KR100289804B1 - Power control simulator for artificial satellite - Google Patents

Abstract

PURPOSE: A power control simulator for an artificial satellite is provided to test the performance of a power controller for an artificial satellite regardless of the capacity of power. CONSTITUTION: A control and telemetry circuit processes a remote command and telemetry via a computer and an interface. A solar cell simulator module(201) realizes the characteristics of a real solar cell by realizing the characteristics of a solar cell needed by a user. A bus voltage controller(202) compares the input power level with a load-desired power level and supplies the power of needed level to a load and shunts the residual power via a switch of a controller. A battery charge and discharge device(203) performs charging and discharging by using a bidirectional converter. An AC power supply supplies DC power to each module of the solar cell simulator.

Description

Power control simulator for artificial satellite

The present invention relates to a satellite power control simulator for testing the performance of the satellite power control device regardless of the change in power capacity on the ground.

Satellites cannot be maintained and supplemented once they are in space, so they need to carry out many designs and experiments on the ground to raise the perfect satellite.

Existing simulators made in response to these requirements are designed and manufactured according to the capacity of a specific system according to the purpose of the satellite, so that only the satellites of a specific system can be tested, and a new simulator can be tested when designing a new satellite. Because of the design, a lot of cost is added to the ground test of the satellite.

In particular, as the power capacity of satellites is gradually increasing, a change in the power control method is required, but in the US, the satellite power control simulator used by NASA and some companies can test only the limited capacity set by the manufacturer, HEWLETT PACKARD Using the device manufactured in, it was not possible to actively test the power capacity increase of the satellite, but there was a problem that the cost of the test was greatly increased.

In addition, the conventional simulator described above requires a solar cell simulator as many as the number of switches in order to test a bus voltage regulator having a switching method, which consumes an additional cost.

In addition, the non-dissipative switching shunt regulator that controls the bus voltage when supplying the power generated from the solar cell uses an analog switching method and an analog PWM method, but the above-described method uses satellite power. It was difficult to solve the heat and volume increase problem that occurs at the switch during capacity increase.
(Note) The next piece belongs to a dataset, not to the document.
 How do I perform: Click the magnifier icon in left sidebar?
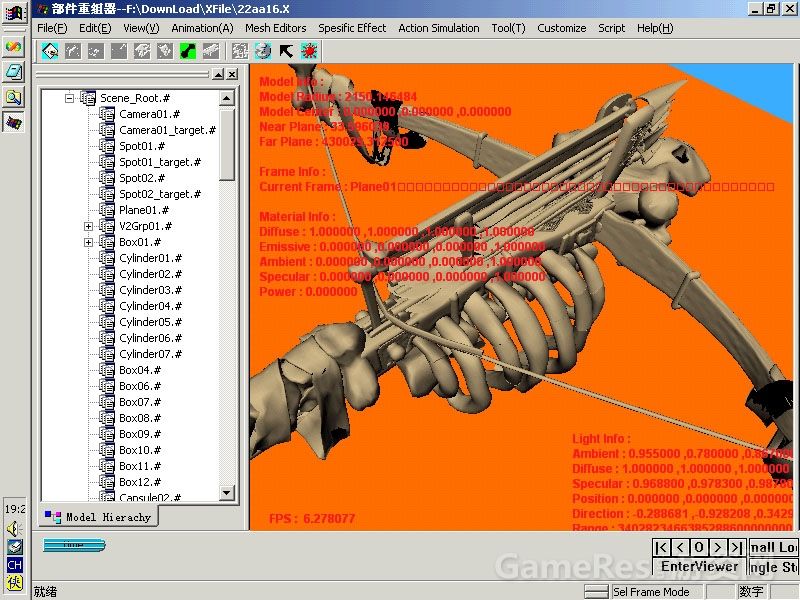pos(13,97)
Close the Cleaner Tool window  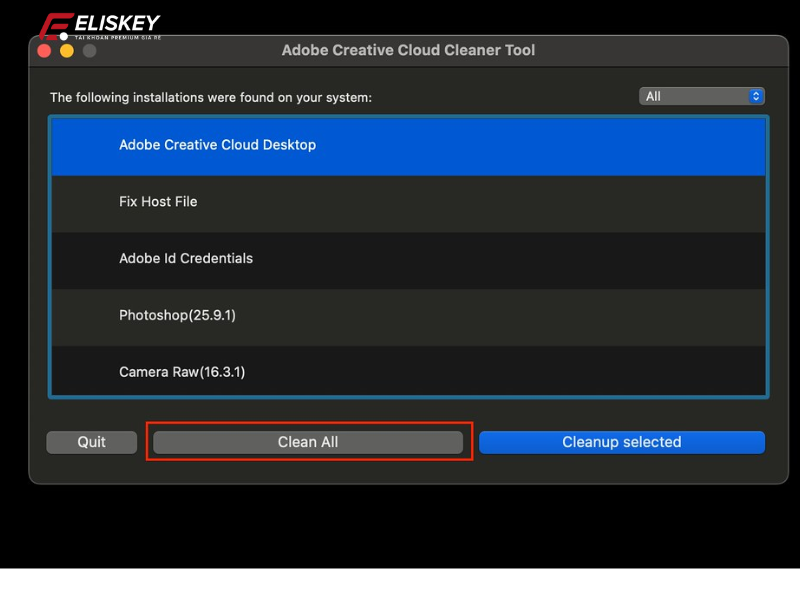click(x=44, y=50)
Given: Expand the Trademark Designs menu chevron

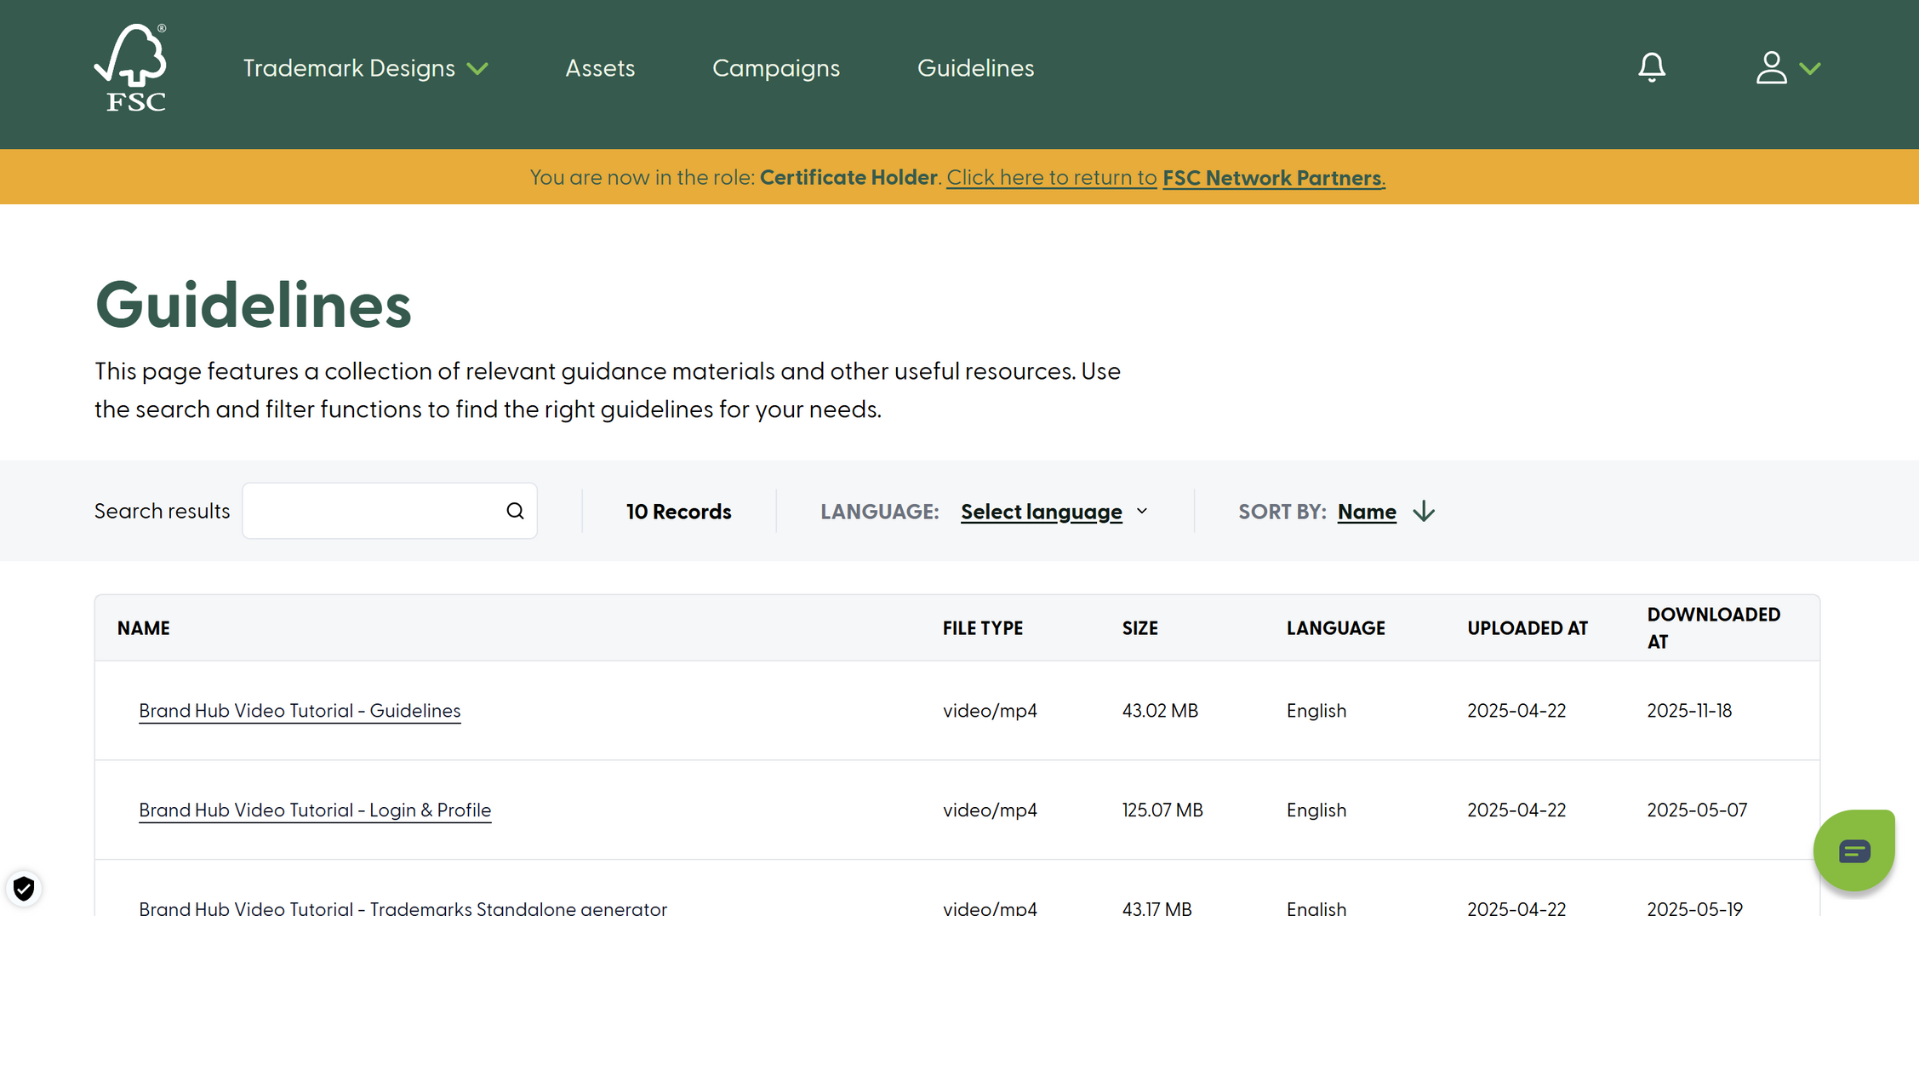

The present invention solves the problem that occurs during switching by using a pulse width modulation to determine the output from the microprocessor when supplying the power generated from the solar cell to the bus, such a method first in the load The required power is detected and this value is compared with the reference value of the input power to the microprocessor.

When excessive power is generated or insufficient power is generated, the microprocessor's comparison value is used to shorten unnecessary modules of the solar array when excessive power is generated and open the module when insufficient power is generated to control the bus voltage of the satellite. .

In addition, when the power capacity required in the load exists between the capacity of each module of the solar cell array, the switch of the corresponding module switches as much as the ratio of duty required by the load.

The battery charger / discharger uses a bi-directional converter that can perform the functions of a charger and a discharger in a single converter. This method has already been commercialized on the ground and used in various industrial fields. .

Control and telemetry processing of the power controller test model is accomplished by a one-chip microprocessor.

Then, the simulator of the present invention is composed of several modules in one simulator, each module can be used separately, there is an advantage that can be simple configuration and can reduce the cost.

In addition, the bus voltage of the satellite is set differently according to the capacity and orbit of the satellite (usually + 14V, + 28V, + 35V, + 70V, etc.). And it is possible to simply change the software in the hardware produced in the present invention without the need to re-manufacturing the test device for the satellite capacity.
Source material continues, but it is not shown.